> [Records]:

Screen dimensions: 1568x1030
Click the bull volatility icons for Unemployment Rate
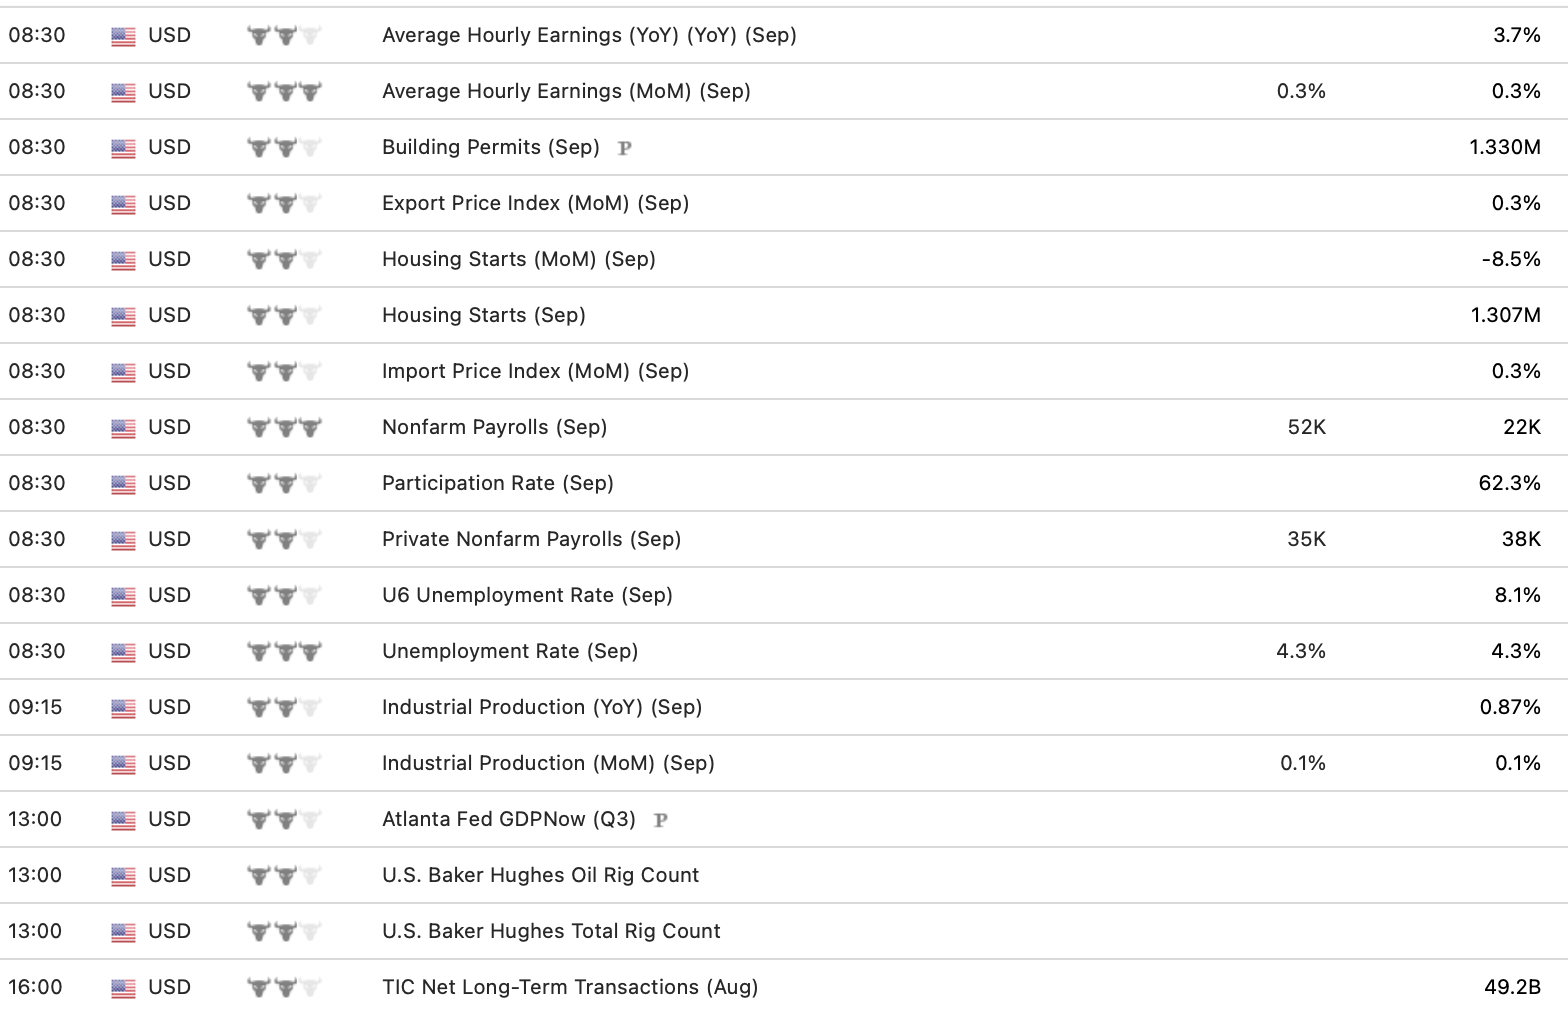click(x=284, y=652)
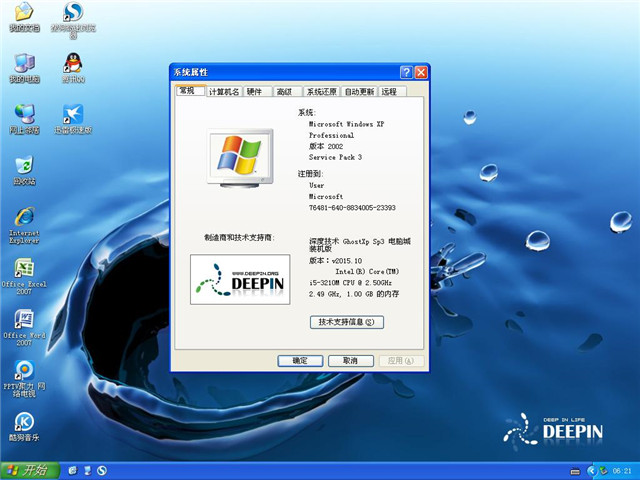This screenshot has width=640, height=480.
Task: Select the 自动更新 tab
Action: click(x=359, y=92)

> [Exercise directions]: Your task is to copy exactly the lines from the line containing "Click the bull" through the final line of the listing above and to omit every picture.

> [Exercise response]:
Click the bull volatility icons for Unemployment Rate
click(x=284, y=652)
This screenshot has width=640, height=480.
Task: Select the 自动更新 tab
Action: click(x=359, y=92)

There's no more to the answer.